As I passed there was a mother bringing her boy to play in a school match. He was already out of the car, on the footpath, pretend-running in an arch, as if turning for goal, holding the ball with the grin of imagination and champions. There was no two ways about it – he was kicking the winner in his mind.
His grip was all wrong, the worst, I doubt he could play, but so what? His mum, still getting out of the driver’s seat, was watching him, big, smile pointed at his back. Glad her boy was happy. Proud.
My God, I thought. Do they realise how lucky they are? Do any of us?
This year I’ve seen things like this constantly, across the country, whenever my bush work allows. A painting of Jezza out marking Richmond in a pub, a view from a West Brunswick grandstand, as a Sunday social game was played under sweeping lightening storms.

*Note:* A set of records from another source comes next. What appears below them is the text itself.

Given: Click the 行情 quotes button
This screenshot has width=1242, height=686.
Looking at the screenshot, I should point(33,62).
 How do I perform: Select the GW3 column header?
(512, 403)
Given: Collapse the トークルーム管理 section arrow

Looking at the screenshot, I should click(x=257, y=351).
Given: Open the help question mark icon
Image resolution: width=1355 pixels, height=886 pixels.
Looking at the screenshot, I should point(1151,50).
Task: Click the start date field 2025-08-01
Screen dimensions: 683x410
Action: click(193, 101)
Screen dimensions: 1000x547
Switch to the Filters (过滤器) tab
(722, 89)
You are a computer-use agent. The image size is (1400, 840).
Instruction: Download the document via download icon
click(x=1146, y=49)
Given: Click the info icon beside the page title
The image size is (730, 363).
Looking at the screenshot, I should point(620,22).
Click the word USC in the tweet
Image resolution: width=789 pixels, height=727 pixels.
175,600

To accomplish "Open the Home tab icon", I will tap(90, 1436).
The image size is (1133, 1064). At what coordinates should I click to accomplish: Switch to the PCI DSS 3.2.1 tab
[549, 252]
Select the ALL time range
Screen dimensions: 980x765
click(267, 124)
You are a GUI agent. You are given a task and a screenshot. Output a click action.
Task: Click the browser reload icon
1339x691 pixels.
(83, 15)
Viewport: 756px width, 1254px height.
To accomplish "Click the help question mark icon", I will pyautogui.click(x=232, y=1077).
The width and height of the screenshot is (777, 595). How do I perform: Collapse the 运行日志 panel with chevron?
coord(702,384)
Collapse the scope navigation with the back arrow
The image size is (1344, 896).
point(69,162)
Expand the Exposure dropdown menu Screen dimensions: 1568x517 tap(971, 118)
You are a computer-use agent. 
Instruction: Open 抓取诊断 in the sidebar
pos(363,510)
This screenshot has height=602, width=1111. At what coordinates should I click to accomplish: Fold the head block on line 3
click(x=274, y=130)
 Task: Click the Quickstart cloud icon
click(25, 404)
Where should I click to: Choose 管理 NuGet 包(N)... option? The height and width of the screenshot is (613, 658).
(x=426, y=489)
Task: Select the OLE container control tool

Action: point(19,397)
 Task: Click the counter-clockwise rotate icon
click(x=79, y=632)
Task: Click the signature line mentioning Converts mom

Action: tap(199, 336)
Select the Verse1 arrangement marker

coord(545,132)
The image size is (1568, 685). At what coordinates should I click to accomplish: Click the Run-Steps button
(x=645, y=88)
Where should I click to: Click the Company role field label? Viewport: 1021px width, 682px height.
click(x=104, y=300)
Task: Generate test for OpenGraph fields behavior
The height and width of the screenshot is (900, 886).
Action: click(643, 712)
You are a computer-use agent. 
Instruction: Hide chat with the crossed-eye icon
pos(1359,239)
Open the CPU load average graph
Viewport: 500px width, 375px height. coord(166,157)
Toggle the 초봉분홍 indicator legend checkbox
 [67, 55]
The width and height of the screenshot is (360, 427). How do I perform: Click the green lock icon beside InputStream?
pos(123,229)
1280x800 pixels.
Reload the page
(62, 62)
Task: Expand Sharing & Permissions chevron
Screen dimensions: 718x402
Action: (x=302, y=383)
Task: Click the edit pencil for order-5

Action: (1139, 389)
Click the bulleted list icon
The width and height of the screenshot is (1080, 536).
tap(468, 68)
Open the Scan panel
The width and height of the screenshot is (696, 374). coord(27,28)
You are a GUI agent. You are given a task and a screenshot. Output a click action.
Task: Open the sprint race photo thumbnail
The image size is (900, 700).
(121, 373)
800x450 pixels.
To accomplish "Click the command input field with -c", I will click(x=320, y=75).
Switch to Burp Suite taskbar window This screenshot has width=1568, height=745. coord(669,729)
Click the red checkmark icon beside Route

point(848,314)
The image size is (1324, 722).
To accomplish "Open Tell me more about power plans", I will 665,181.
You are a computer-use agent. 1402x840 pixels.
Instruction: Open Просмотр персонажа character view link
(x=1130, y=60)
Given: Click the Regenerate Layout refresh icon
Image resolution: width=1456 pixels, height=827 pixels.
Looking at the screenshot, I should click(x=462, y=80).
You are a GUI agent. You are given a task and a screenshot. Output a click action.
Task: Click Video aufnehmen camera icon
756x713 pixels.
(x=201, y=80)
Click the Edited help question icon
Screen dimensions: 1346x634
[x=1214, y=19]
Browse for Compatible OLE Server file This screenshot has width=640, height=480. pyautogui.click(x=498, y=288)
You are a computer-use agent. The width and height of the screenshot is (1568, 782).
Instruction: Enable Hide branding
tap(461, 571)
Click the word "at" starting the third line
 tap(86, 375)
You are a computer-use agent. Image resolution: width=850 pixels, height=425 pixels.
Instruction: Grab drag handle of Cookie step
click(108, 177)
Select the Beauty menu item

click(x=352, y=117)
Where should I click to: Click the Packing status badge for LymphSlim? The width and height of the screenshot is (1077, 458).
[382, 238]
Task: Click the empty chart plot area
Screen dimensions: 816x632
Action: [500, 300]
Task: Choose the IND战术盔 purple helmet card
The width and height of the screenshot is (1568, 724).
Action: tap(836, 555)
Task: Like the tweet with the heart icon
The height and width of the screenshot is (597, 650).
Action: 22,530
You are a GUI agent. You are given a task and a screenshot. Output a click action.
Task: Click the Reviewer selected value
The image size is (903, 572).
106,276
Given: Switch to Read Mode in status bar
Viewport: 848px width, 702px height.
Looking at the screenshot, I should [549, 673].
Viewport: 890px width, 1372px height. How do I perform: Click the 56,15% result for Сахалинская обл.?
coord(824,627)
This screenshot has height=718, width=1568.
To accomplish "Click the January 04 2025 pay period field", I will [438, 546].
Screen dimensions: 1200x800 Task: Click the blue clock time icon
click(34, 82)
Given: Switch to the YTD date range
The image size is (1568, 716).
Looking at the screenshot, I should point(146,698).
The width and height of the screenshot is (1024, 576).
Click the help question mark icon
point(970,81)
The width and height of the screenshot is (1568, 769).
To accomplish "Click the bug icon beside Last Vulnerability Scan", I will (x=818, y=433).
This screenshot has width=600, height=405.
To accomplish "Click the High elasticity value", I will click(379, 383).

A girl talking about footy to woo a boy.
Things as simple as a moment in passing, a kid in love with life and a leather ball. Our everyday. Our culture. That has not been swiped by soccer, as good a game as it is, or replaced by something loud and American, like our movies, food and language constantly are.
Something that is a part of us, as sure and simple as being alive.
I see it in footy cards in children’s hands, in billboards at the airport, in colours worn at parties, and decorations put on pies. In end-to-end kicks between shows at music festivals, and teenagers who can’t help but bounce the ball, even when trapped on traffic islands.
When I stalked and hung out with Malcolm Blight in Far North Queensland last year, I had one of the best chats, with one of the most genuine blokes I’ve met in my life. When I asked him, of all the amazing sports in the world, what makes Aussie Rules so special, he leaned into my personal space like secrets and the most rock solid of facts and said:
“Because it’s ours.”
Those five bouncing steps, that grin, were things of gold.